Data Structure and Types
EViews can handle complex data structures, including regular and irregular dated data, cross-section data with observation identifiers, and dated and undated panel data.
In addition to numerical data, an EViews workfile can also contain alphanumeric (character string) data, and series containing dates, all of which may be manipulated using an extensive library of functions.

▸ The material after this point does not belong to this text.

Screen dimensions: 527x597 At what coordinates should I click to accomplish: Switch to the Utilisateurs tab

EViews also provides a wide range of tools for working with datasets (workfiles), data including the ability to combine series by complex match merge criteria and workfile procedures for changing the structure of your data: join, append, subset, resize, sort, and reshape (stack and unstack).
File Import and Export
Exchanging data with other programs is easy, since EViews reads and writes over 20 popular data formats (including Excel, formatted and unformatted ASCII/Text, SPSS, SAS (transport), Stata, SPSS, Html, Microsoft Access, Gauss Dataset, Rats, GiveWin/PC Give, TSP, Aremos, dBase, Lotus, and binary files). Simply drag-and-drop your foreign file onto EViews and your data will automatically appear in an EViews workfile. Or use the easy-to-use dialogs and wizards to cutomize the importing of your data.
EViews provides sophisticated built-in database features. An EViews database is a collection of EViews objects maintained in a single file on disk. It need not be loaded into memory in order to access an object inside it, and the objects in the database are not restricted to being of a single frequency or range. EViews databases offer powerful query features which can be used to search through the database for a particular series or select a set of series with a common property.

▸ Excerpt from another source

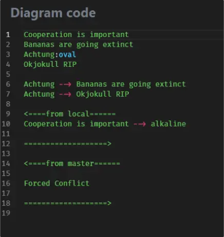Click line number 5 in the gutter
The height and width of the screenshot is (237, 224).
(x=8, y=75)

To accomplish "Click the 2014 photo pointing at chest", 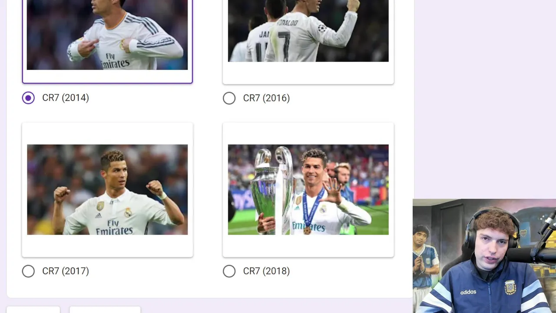I will (107, 35).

Series contained in EViews databases may be copied (fetched) into a workfile, or they may be accessed and used by EViews procedures without being fetched into workfiles. In both cases, EViews will automatically perform frequency conversion if necessary. Automatic search capabilities allow you to specify a list of databases to be searched when a series you need cannot be found in the current workfile.
EViews 7 supports a wide range of basic graph types including line graphs, bar graphs, filled area graphs, pie charts, scatter diagrams, mixed line-bar graphs, high-low graphs, scatterplots, and boxplots. Any number of graphs can be combined in a single graph for presentation.
Various options give you control over line types, symbols, color, frame and border characteristics, headings, shading, and scaling, including logarithmic scaling and dual scale graphs. Legends are created automatically. You may further customize your graph by adding labels in any scalable Windows font.
Customizing a graph is as simple as modifying or moving graphic elements on the screen. Everything from aspect ratios, to line and symbol characteristics, to axes scaling and labeling is right at your fingertips. Want to change the font or other characteristics of a legend or a text label? Just click on an element of the graph and your choices are presented in an easy to understand dialog. You can even use a customized graph template to modify all of your graph settings at once.
You can quickly incorporate customized graphs into other applications using copy-and-paste or by writing the graph to a Windows metafile, or a PostScript, bitmap, PNG, GIF, or JPEG file.
Extensive table customization tools allow you to produce presentation quality tables for inclusion in other programs. An easy-to-use, interactive interface gives you control over cell font face, size, and color, cell background color and borders, merging, and annotation.
When completed, you can copy-and-paste your customized table to another application or save it as an RTF, HTML, or text file.